El videoclub del señor Fletcher, allá en el suburbio de Nueva Jersey, por donde Tony Soprano pasa cada mañana camino del basurero, es un negocio caduco, de cintas en VHS, cuando el común de los mortales ya disfruta la tecnología del DVD. E incluso del Blu-ray. 

    Pero el señor Fletcher, que es un romántico de los rayajos y del sonido distorsionado, ha decidido hundirse con el barco. Ausentado durante unos días, dejará el negocio en manos de dos anormales de tomo y lomo. Mike es un chico de inteligencia límite al que le cuesta llevar las cuentas del negocio, y Jerry, su amigo, un paranoico que duerme con un casco metálico para que el gobierno no hurgue en sus meninges. En un absurdo accidente, estos dos inútiles desmagnetizarán todas las cintas del videoclub, dejándolas en blanco. Ante las protestas de los clientes, y acojonados por la reacción del señor Fletcher, tendrán la genial idea de re-filmar ellos mismos las películas perdidas. La primera cinta que versionarán con cuatro cartones y dos espumillones será Los Cazafantasmas. Para su asombro, la clientela -que para salvaguarda del guion no parece muy exigente, ni muy espabilada- quedará entusiasmada con las chorradas y los cutreríos, y así, por obra y gracia de su caradura, y de la estulticia vecinal, Mike y Jerry se convertirán en los cineastas aclamados del barrio.
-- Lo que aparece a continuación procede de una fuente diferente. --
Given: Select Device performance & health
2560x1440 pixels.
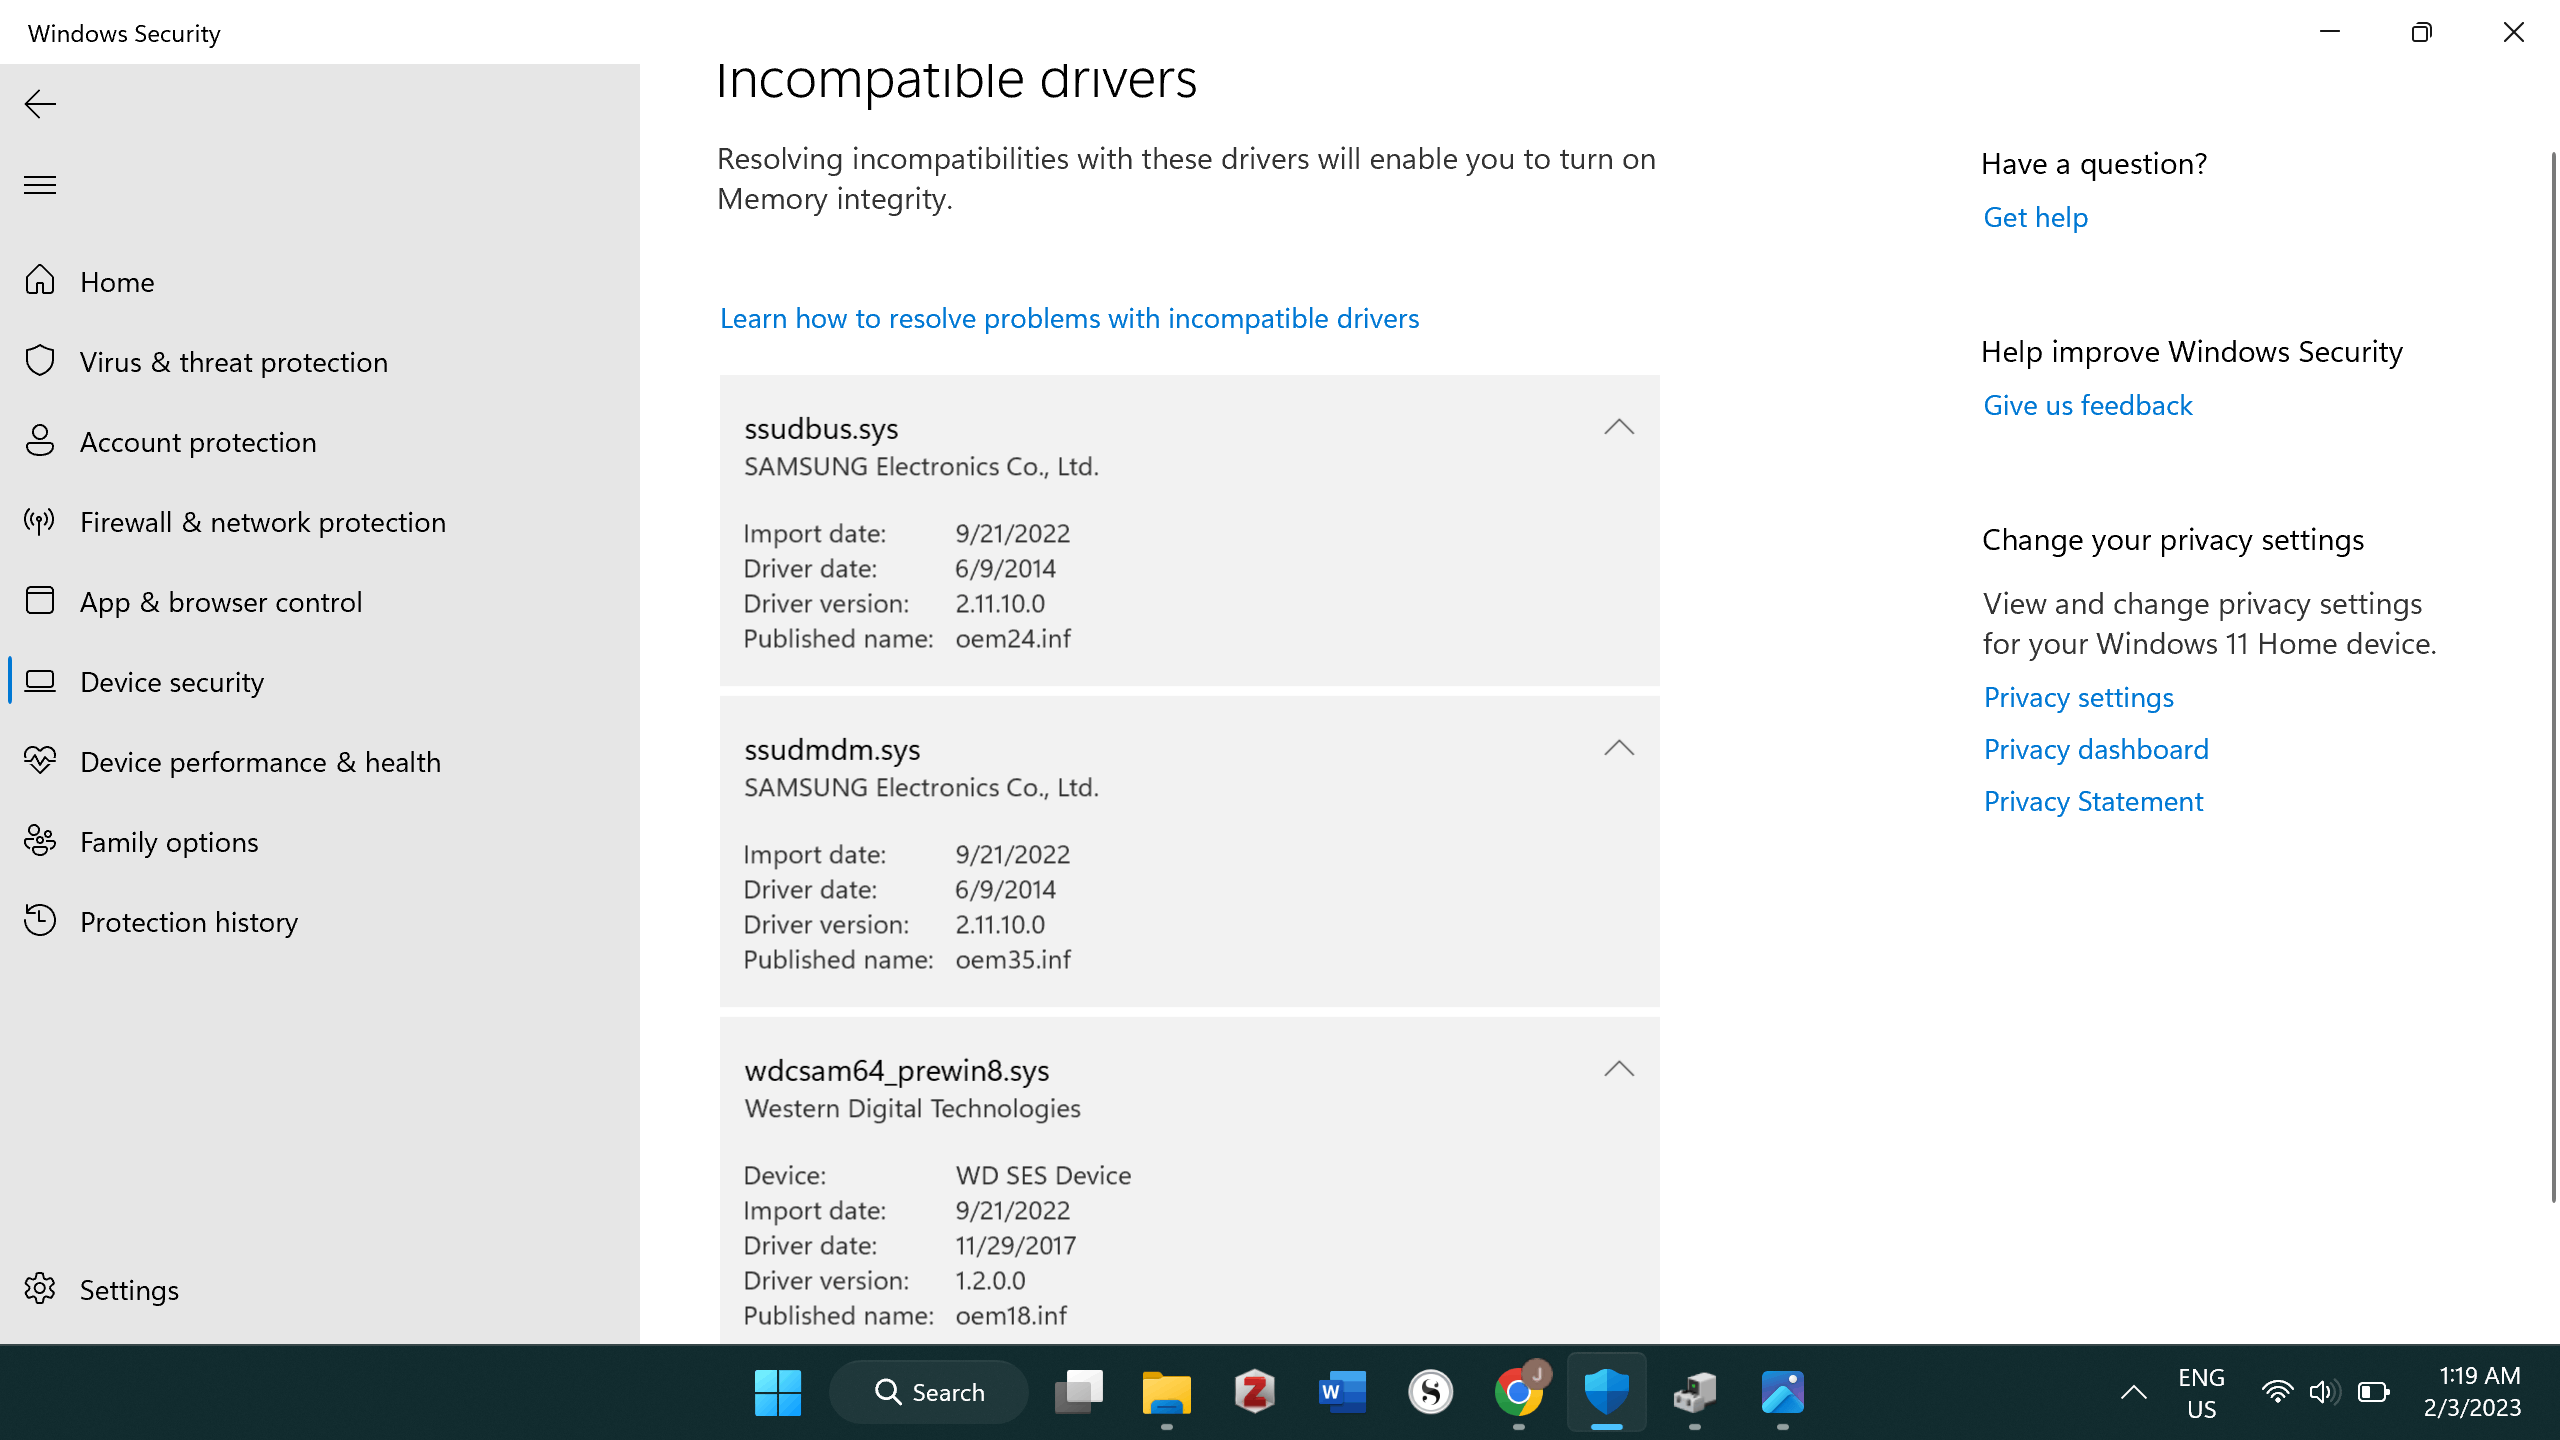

         Rebobine, por favor no es la película más redonda de Michel Gondry. Le falta Charlie Kaufman en el guion para limarle ternuras y añadirle maldades. Sin embargo, es una película que muchos cinéfilos guardamos con cariño en la estantería, porque en el fondo, más allá de las payasadas de Jack Black y de la frikada absoluta de los homenajes, Rebobine, por favor es un canto de amor al cine. Uno muy loco, y muy original, que nos arranca la sonrisa de viejos cinéfilos. Me gustaría tenerlos de vecinos, a Mike y a Jerry, tan imbéciles como adorables, para tomar con ellos unas cañas y hablar de cine hasta que se nos pasen las horas.